The Federal Bureau of Prisons confirmed Madoff’s death on Wednesday, April 14. He died at the Federal Medical Center in Butner, North Carolina.
The bureau did not specify a cause of death, saying in a statement that the cause will be determined by a medical examiner.
Madoff was serving a 150-year sentence at the prison, where he had been treated for what his attorney called terminal kidney disease.
Madoff’s death comes about 12 years into a 150-year prison sentence stemming from fraud charges that bilked thousands of investors out of an estimated $65 billion in promised returns on $20 billion invested over the years.
He defrauded as many as 37,000 people in 136 countries over four decades before he was busted on Dec. 11, 2008, after his two sons turned him in.
On March 12, 2009, Madoff pleaded guilty to 11 federal crimes and admitted to operating the largest private Ponzi scheme in history. He was sentenced three months later to the maximum sentence: 150 years in prison with restitution of $170 billion.
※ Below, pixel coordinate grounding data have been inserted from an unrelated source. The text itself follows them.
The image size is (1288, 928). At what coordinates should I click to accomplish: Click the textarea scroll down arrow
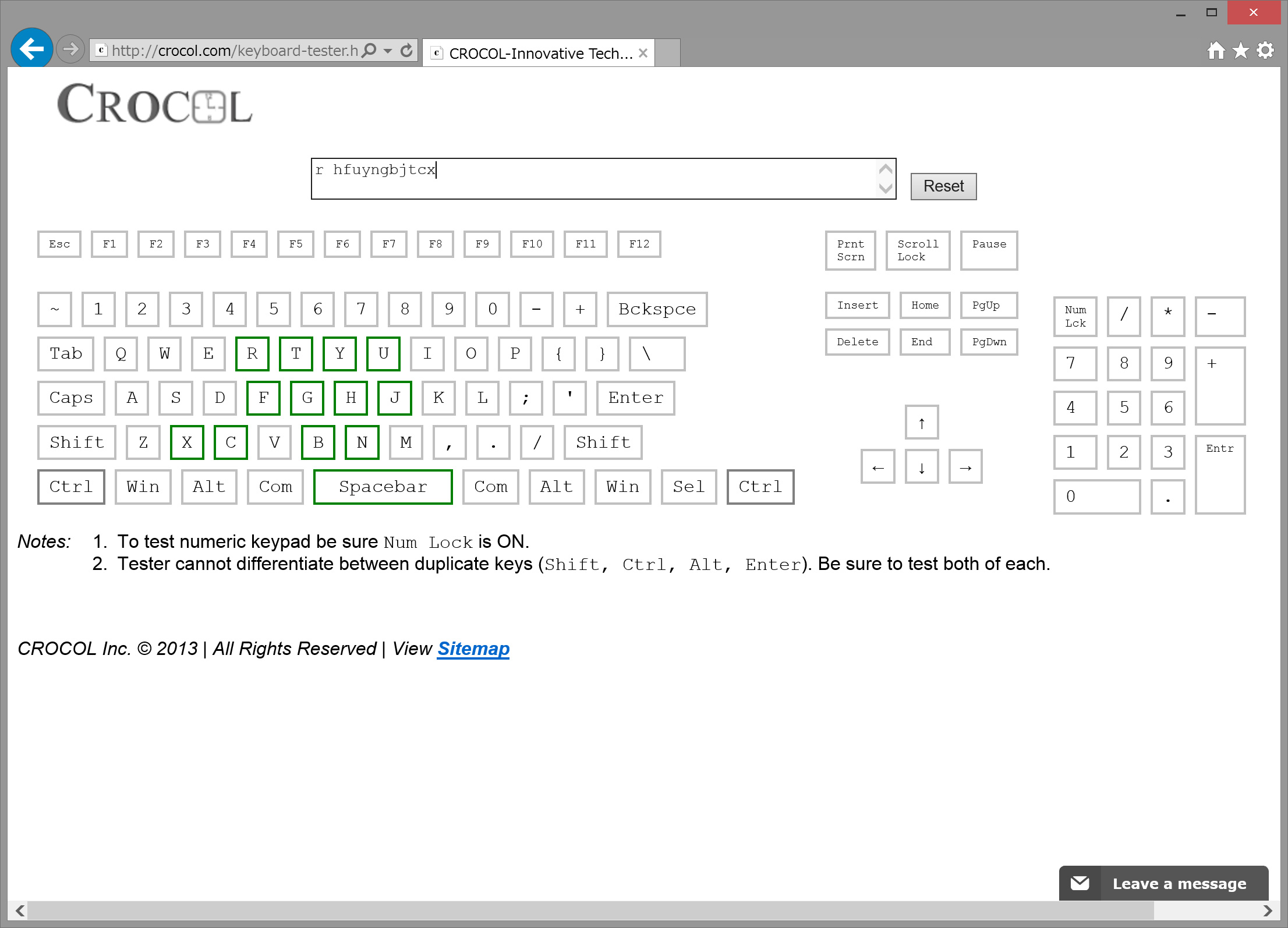pos(886,189)
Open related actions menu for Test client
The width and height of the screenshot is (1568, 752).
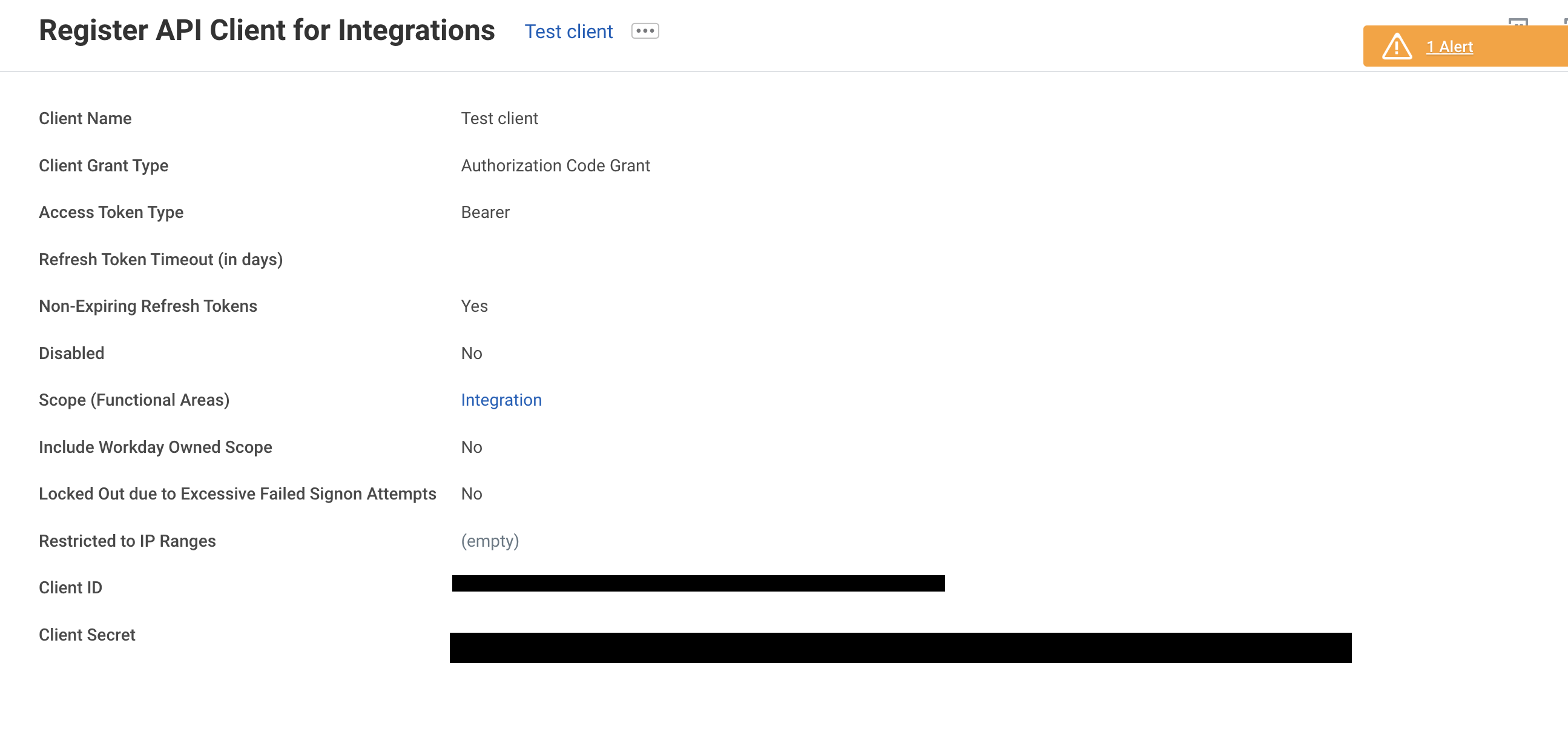pos(645,30)
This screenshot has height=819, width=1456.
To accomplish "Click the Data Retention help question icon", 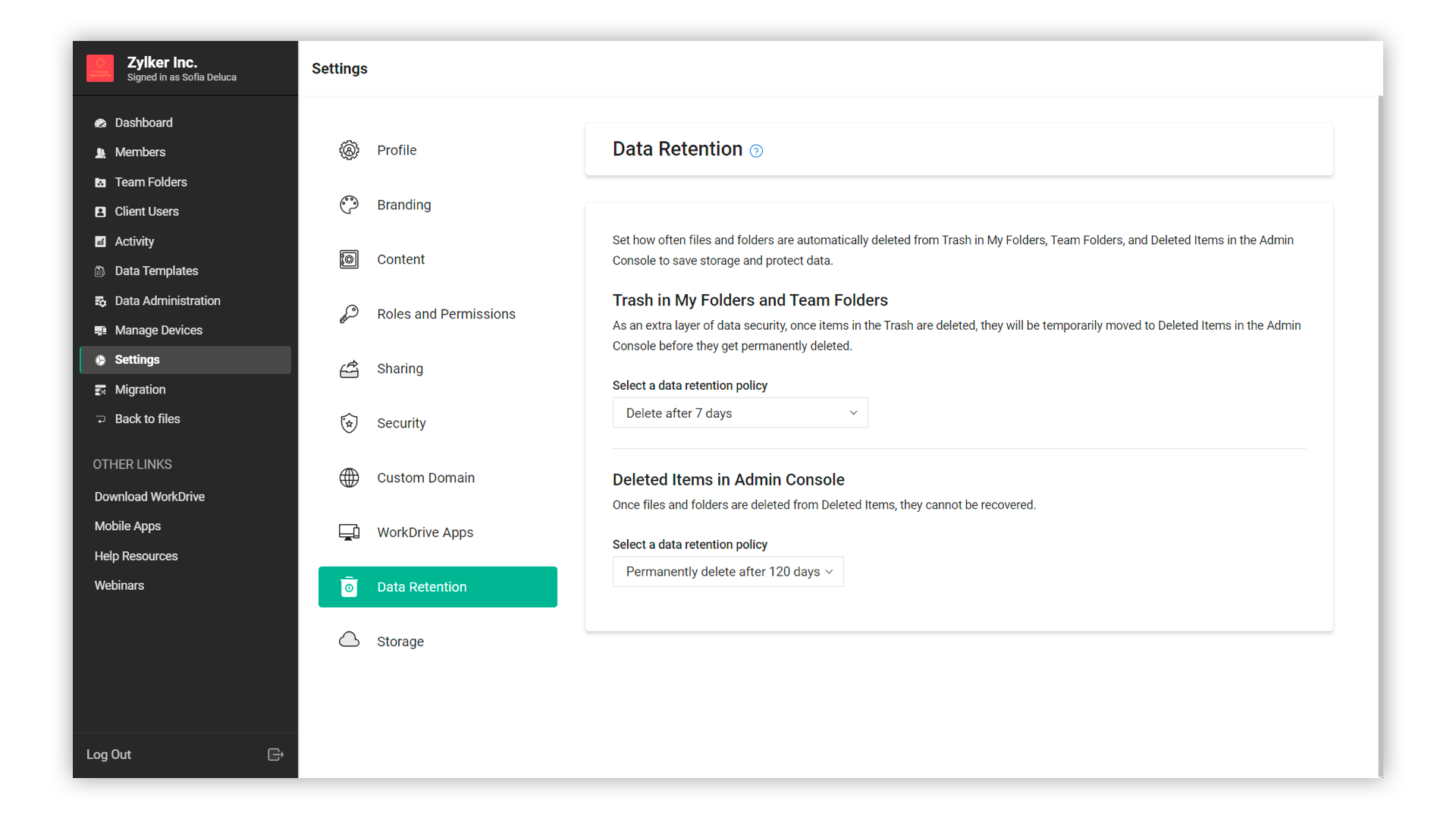I will tap(756, 151).
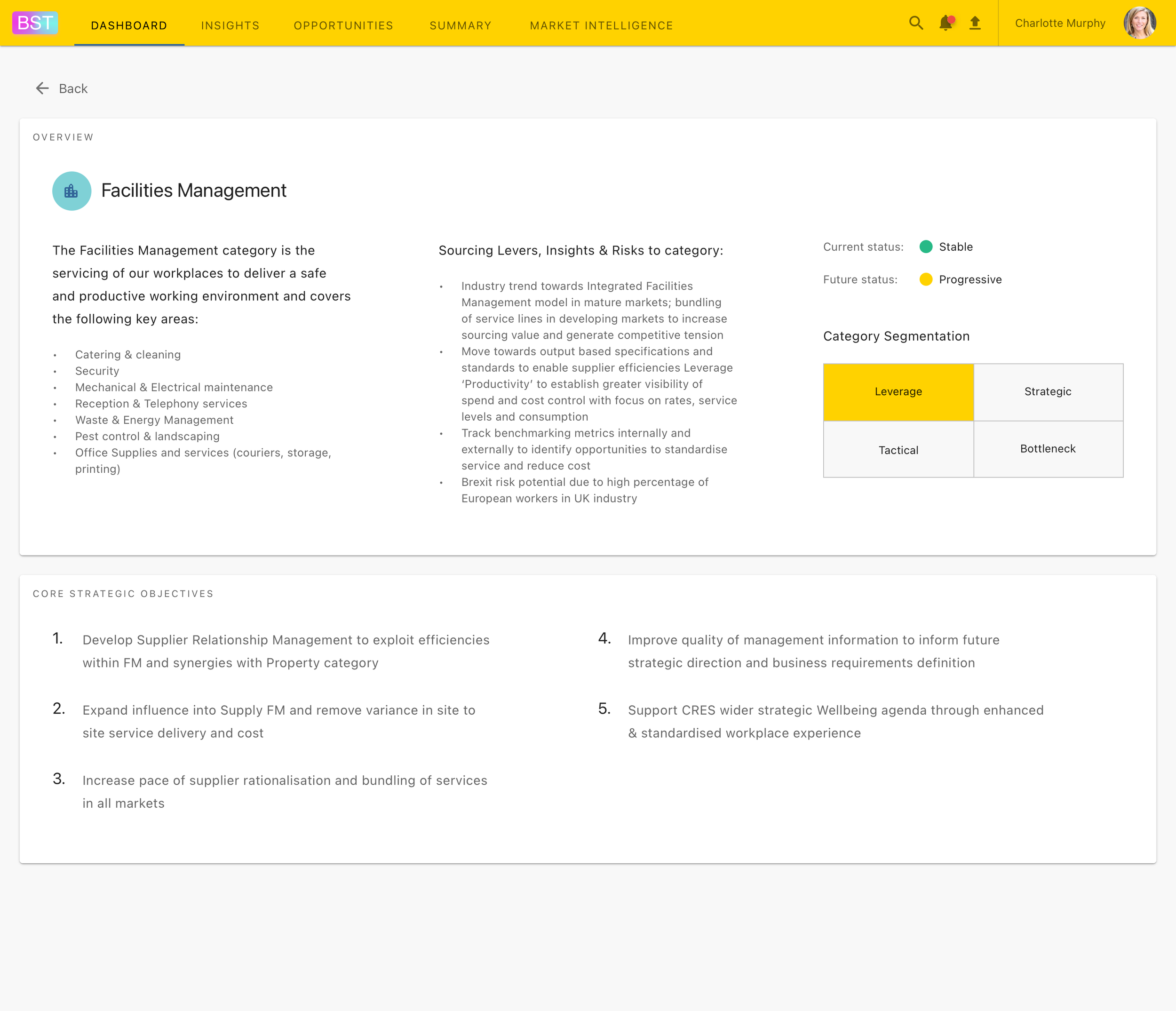The image size is (1176, 1011).
Task: Switch to the Dashboard tab
Action: (x=129, y=25)
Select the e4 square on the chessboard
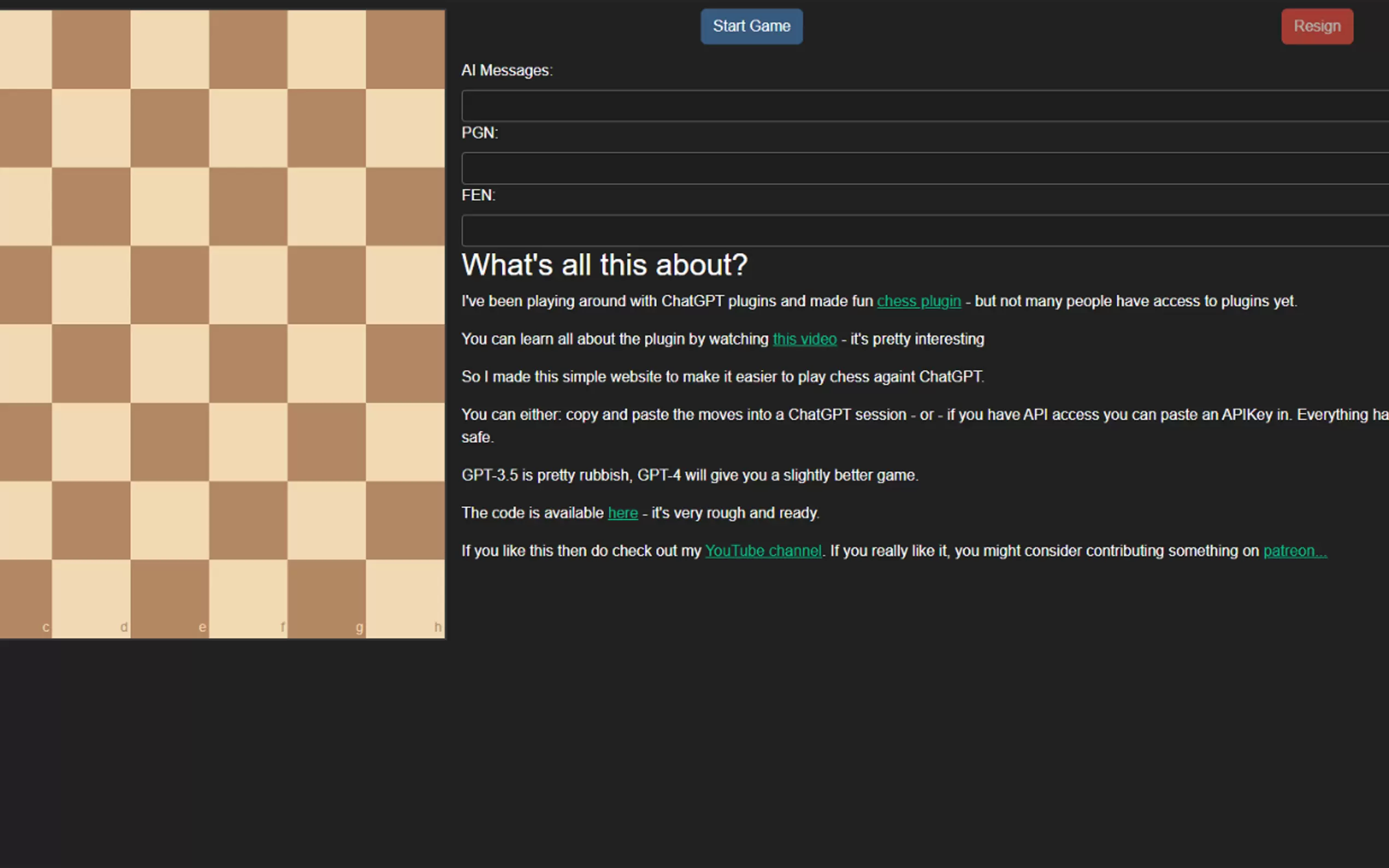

His victims included the famous director Steven Spielberg, actor Kevin Bacon, former New York Mets owner Fred Wilpon, Hall of Fame pitcher Sandy Koufax and Nobel Peace Prize winner Elie Weisel and ordinary investors, like Burt Ross, who lost $5 million in the scheme.
In court, he insisted that it was all his idea that his family knew nothing about the scheme even though his wife, Ruth, had once kept the books, his sons were senior officers, and his younger brother, Peter, was chief compliance officer.
“Because of how long this lasted, it was completely devastating to so many victims,” said Matthew L. Schwartz, the former assistant U.S. attorney for the Southern District of New York who led the investigation of Bernard L. Madoff Investment Securities.
“There were so many people who effectively treated him like a bank and kept their entire life savings with him, so when it was all revealed to be a sham, people were not able to live their lives anymore,” Schwartz said. “They couldn’t pay tuition. They couldn’t pay their mortgages.
“There were so many heartbreaking stories of people who thought they had material savings, who had thought they put everything into their nest egg and that they would be able to retire, and instead they ended up effectively homeless.”
In a 2013 email to CNBC from prison, Madoff insisted that he began legitimately but that he started committing fraud in the early 1990s after the Gulf War caused the market to stall.
“I thought this would be only a short-term trade which could be made up once the market became receptive,” he wrote. “The rest is my tragic history of never being able to recover.”
It ran smoothly until the financial crash of 2008 when suddenly, all of his clients started asking for redemption at once.
That is when he revealed to sons Mark and Andrew that it had all been a lie.
Mark hanged himself in his Manhattan apartment. His wife later blamed her father-in-law, telling ABC: ‘He couldn’t get out, he was so betrayed and so hurt by Bernie.
‘I hate Bernie Madoff. If I saw Bernie Madoff right now, I would tell him that I hold him fully responsible for killing my husband, and I’d spit in his face.’
Andrew died from lymphoma in 2014.
Bernie’s brother Peter was also jailed. He spent eight years in prison for his role in the scheme and was released last June.
In 2019, Ruth reached a settlement with some of her husband’s surviving victims to pay them $600,000.